Dr Jorge Gonçalves, University of Cambridge (profile)
Title: Biochemical network inference from data
Abstract: One of the fundamental interests in systems biomedicine is to understand the functionality of certain molecules that are involved with a particular disease. We are looking to develop an understanding of biochemical networks regarding (a) their causal molecular interactions and regulations, (b) their dynamical behaviours, and (c) the map from networks to their phenotypic/disease behaviour. With predictable models, we can then simulate hypotheses for subsequent experimental testing, thereby accelerating the development of an understanding of the causes of a disease.

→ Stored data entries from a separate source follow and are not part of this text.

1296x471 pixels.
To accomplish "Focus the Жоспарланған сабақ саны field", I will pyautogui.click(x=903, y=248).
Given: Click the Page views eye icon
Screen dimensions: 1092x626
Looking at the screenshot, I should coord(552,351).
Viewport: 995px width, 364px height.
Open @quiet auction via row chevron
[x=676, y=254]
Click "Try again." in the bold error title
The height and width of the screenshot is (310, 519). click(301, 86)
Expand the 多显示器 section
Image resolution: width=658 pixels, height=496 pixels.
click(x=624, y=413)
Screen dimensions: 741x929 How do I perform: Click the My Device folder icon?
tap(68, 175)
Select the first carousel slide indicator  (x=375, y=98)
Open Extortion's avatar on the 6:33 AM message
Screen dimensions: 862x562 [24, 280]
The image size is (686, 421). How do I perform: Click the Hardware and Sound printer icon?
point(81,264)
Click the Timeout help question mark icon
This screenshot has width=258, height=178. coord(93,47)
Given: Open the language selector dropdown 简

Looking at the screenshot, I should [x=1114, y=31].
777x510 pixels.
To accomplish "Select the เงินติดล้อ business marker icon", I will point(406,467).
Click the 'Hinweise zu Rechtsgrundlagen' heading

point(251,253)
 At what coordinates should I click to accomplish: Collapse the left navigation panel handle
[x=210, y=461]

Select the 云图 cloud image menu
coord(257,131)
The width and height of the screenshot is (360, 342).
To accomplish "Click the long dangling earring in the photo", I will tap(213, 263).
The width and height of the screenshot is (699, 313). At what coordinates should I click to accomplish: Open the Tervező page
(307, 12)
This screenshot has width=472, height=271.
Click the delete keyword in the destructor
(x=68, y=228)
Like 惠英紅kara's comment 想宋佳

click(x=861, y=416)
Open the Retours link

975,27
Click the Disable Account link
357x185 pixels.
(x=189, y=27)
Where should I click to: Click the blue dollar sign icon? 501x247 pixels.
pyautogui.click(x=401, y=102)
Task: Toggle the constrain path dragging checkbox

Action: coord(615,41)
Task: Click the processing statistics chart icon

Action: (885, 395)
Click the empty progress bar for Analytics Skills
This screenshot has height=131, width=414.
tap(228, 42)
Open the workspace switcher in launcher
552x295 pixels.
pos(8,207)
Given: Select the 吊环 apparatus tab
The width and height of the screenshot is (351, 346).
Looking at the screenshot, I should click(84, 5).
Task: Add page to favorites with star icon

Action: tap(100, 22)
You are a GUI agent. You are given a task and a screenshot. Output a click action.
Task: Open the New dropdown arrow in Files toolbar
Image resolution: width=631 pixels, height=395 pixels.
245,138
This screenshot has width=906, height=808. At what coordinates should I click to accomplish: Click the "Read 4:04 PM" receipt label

This talk will concentrate on inferring dynamical causal network interactions between measured species. In spite of the intrinsic difficulty of network inference, our research outlines the experimentation process that makes such discovery possible. If nothing is known about the network between measured species, then experiments must be performed as follows: 1) for a network composed of p measured species, the same number of experiments p must be performed; 2) each experiment must independently control a measured specie, i.e., control input i must first affect measured specie i (e.g. experiments involving gene silencing or inducible overexpression). If something is known about the system, then these experiments may be relaxed. The network representation resulting from this process yields a predictive model commensurate with the informativity of the data used to create it: steady-state data yield static network information, while time series data generate a dynamic representation of the system suitable for simulation.
Further, we demonstrate that in the absence of this essential experimental design, the network cannot be reconstructed and every conceivable network structure between species (e.g. a fully decoupled network or a fully connected network) can be equally descriptive of any particular set of input-output data. Unless this correct methodology is followed, any best-fit measure for network reconstruction can yield arbitrarily poor and misleading results.